## WHAT YOU NEED TO DO
Give an exact copy of the line that has "The height and width of the screenshot is (1736, 2119)." and of every line below it, through the last, with nothing else.

Segment Start: THE DATA

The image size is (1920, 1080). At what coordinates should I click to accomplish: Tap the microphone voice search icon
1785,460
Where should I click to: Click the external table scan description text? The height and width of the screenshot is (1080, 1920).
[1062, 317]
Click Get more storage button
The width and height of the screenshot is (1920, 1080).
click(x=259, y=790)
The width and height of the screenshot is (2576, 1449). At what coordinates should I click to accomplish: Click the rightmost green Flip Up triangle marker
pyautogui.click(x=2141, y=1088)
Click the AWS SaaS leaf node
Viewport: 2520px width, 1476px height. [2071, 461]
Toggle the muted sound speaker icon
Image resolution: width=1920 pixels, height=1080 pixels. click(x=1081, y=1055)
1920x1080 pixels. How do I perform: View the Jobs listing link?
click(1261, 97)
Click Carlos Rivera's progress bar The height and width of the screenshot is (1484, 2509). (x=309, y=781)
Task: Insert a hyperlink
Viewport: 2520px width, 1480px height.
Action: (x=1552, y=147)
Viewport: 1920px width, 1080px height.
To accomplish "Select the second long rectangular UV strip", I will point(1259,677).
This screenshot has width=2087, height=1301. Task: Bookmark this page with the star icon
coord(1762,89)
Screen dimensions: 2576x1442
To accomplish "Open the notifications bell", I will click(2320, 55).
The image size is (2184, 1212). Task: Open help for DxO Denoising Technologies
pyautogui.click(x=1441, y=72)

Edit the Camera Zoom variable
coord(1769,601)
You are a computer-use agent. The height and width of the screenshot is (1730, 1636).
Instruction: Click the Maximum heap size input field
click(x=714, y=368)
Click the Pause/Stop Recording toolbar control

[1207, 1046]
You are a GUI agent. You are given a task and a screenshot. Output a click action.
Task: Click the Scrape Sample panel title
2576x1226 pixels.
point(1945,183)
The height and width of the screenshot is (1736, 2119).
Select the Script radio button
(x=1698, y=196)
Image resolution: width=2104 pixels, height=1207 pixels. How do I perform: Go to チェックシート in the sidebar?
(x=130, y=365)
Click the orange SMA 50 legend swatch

Segment End: THE DATA

## REPLY TO THE EXERCISE
The height and width of the screenshot is (1736, 2119).
Select the Script radio button
(x=1698, y=196)
Image resolution: width=2104 pixels, height=1207 pixels. How do I perform: Go to チェックシート in the sidebar?
(x=130, y=365)
Click the orange SMA 50 legend swatch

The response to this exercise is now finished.